Tres minutos fueron suficientes para ver su validez en aquel equipo, pero los problemas con la directiva, le hicieron abandonar el club de sus amores. Algunos ven un endeble jugador en Luque, otros no, otros ven el desparpajo y el desborde de un canterano verdiblanco.

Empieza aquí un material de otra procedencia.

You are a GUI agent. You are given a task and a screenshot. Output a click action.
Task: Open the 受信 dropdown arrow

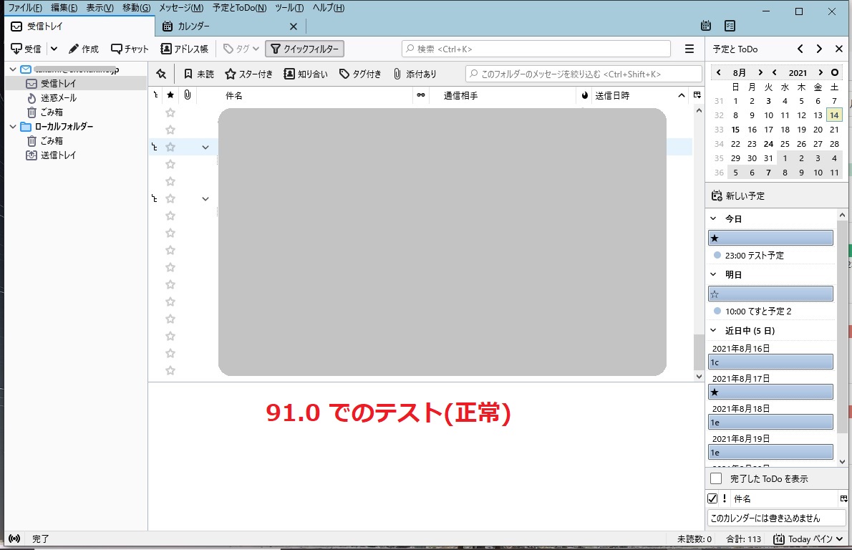(54, 49)

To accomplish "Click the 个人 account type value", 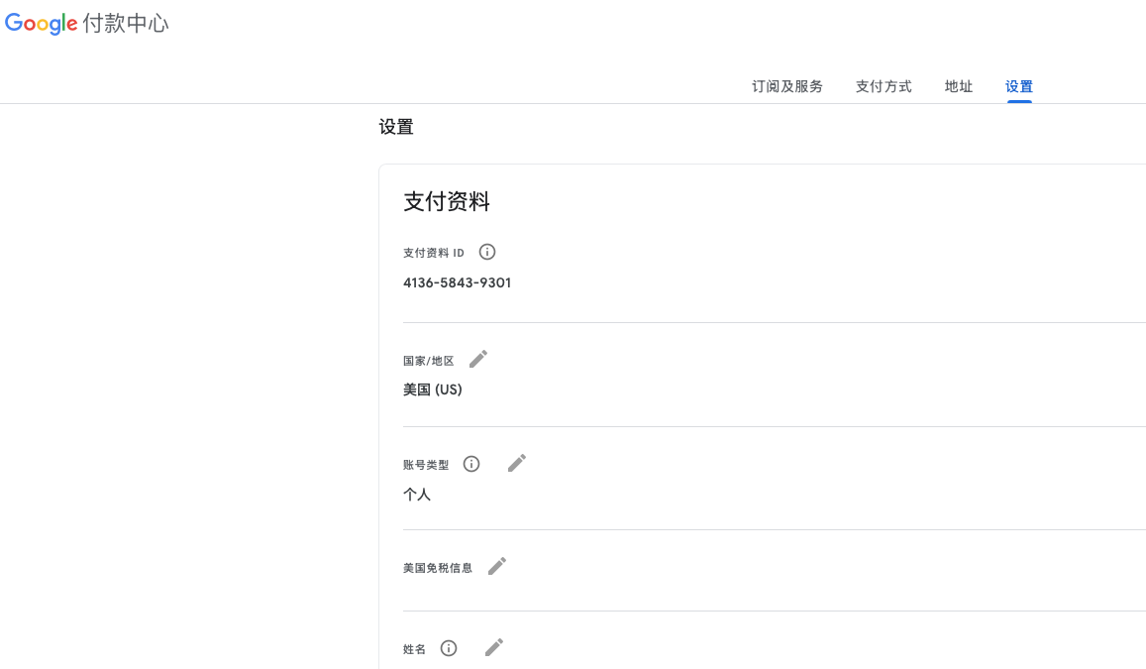I will point(417,494).
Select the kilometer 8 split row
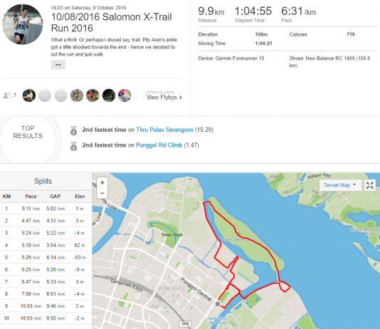Screen dimensions: 380x329 tap(46, 294)
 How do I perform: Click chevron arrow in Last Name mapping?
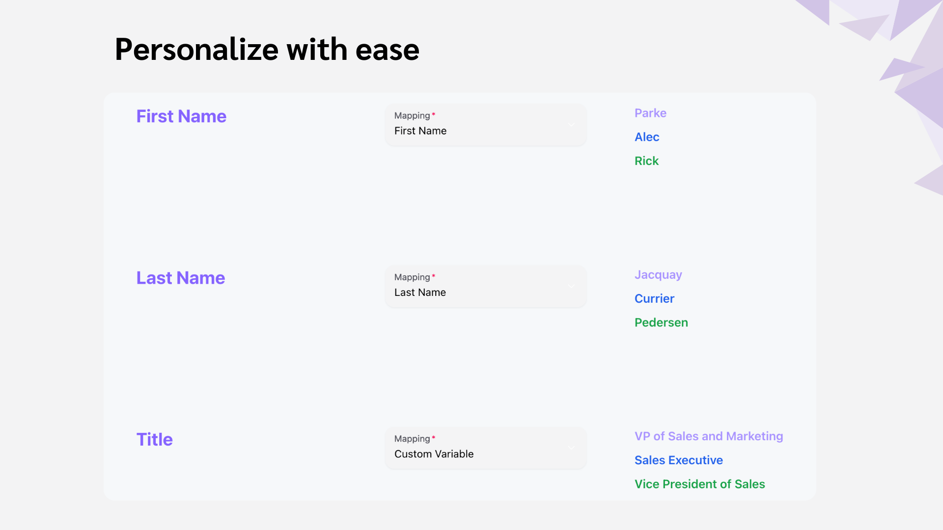tap(572, 286)
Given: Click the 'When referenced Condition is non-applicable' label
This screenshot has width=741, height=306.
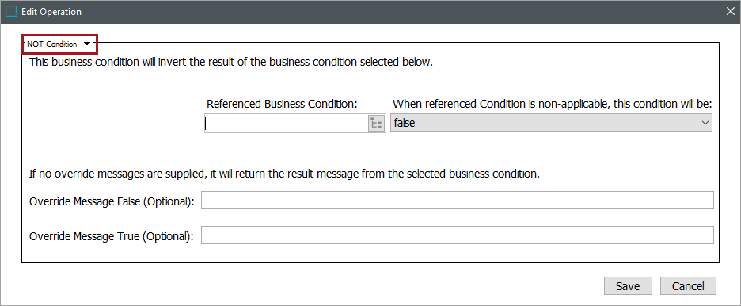Looking at the screenshot, I should 553,104.
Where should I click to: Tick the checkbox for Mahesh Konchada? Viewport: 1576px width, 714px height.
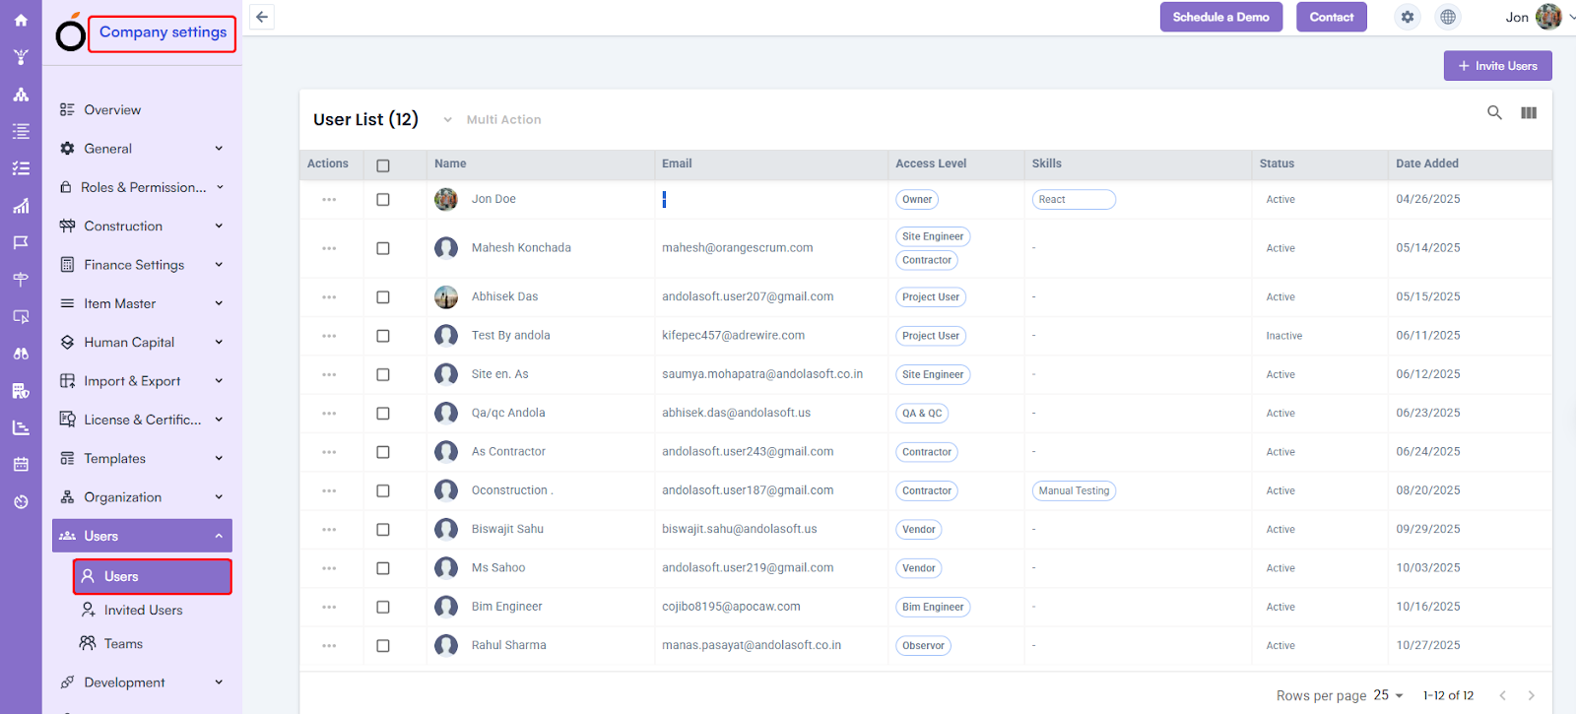[383, 249]
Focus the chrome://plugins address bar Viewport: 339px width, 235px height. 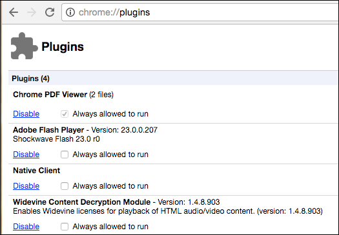point(200,12)
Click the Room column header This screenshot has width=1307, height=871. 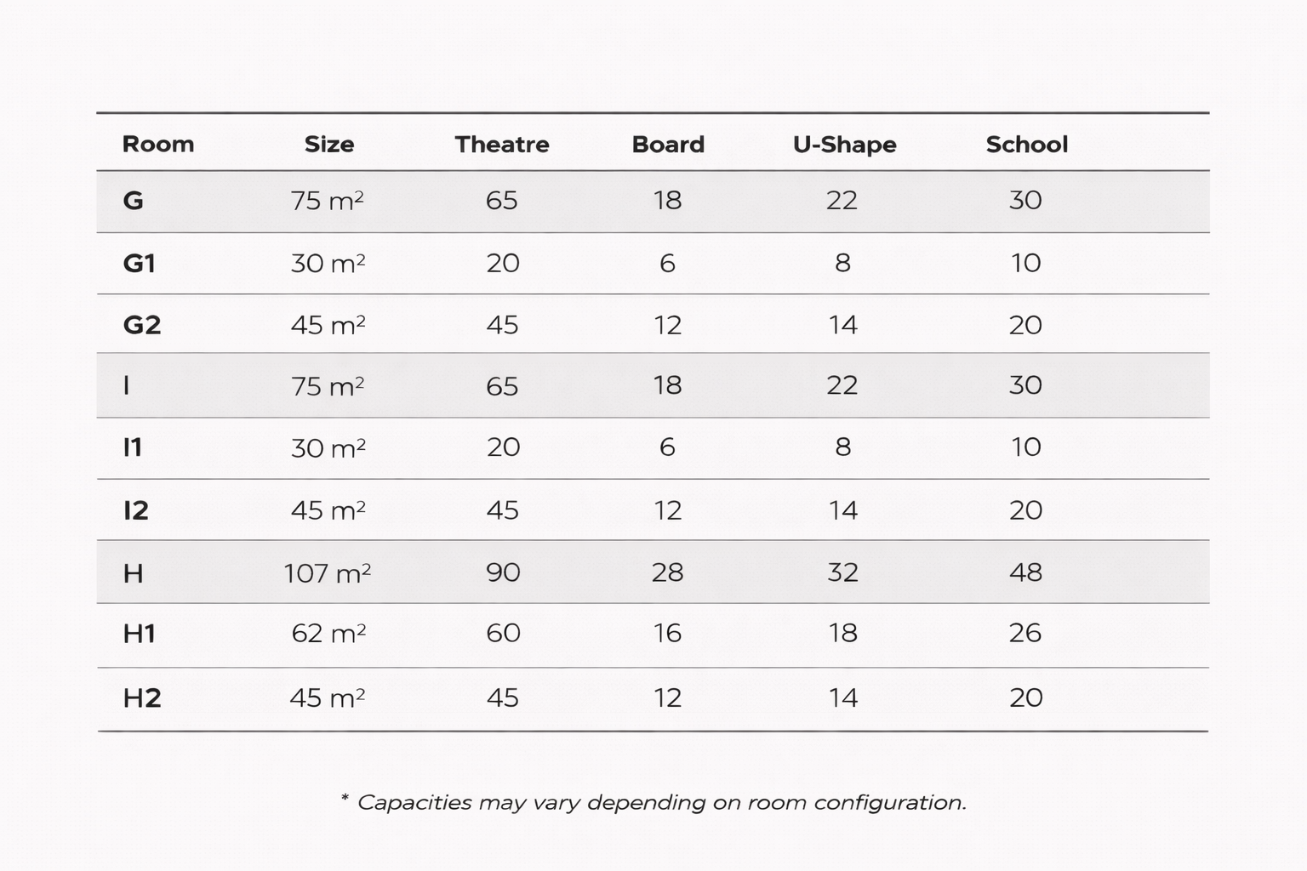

Así cerramos aquel primer encuentro. Asistimos a Butarque contra el CD Leganés, a El Plantío frente al Burgos CF, a Mieres, Logroño y el día del festín en El Sardinero. Nos dejamos algunos jugadores por el camino. Sergio y Alejandro, porteros suplentes, tuvieron sus oportunidades con las lesiones de Mario y el adiós de Sotres. Juanpe, el último central en llegar y el que más jugó, por alto era una barbarie y tenía criterio sacando la pelota. No cerramos esta historia sin el de Barbate, eterno arriba y abajo, la sorpresa por la banda derecha, siempre llegaba a doblar. Nieto y Lafuente vinieron para oxigenar esas bandas y dar descanso a los demás. Para la punta de lanza, John Ayina, polivalente y gigante, empezó de una floja manera, pero terminó como una bomba de gimnasio. Además de Sotres, Agustín y Nieto abandonaron el club en el mercado invernal. Por último, queremos agradecer a David Concha y Fede San Emeterio su gran compromiso en los encuentros en los que se les necesitó. El primero tuvo más protagonismo. El segundo, junto a Sañudo, Muriel y alguno más, que jugaron en Coruxo, a modo de premio para ellos y de descanso para los profesionales, se acercaba el playoff.

Por esto y otras muchas cosas, gracias a todos. Nos hicisteis sufrir, llorar, reír y, sobre todo, disfrutar.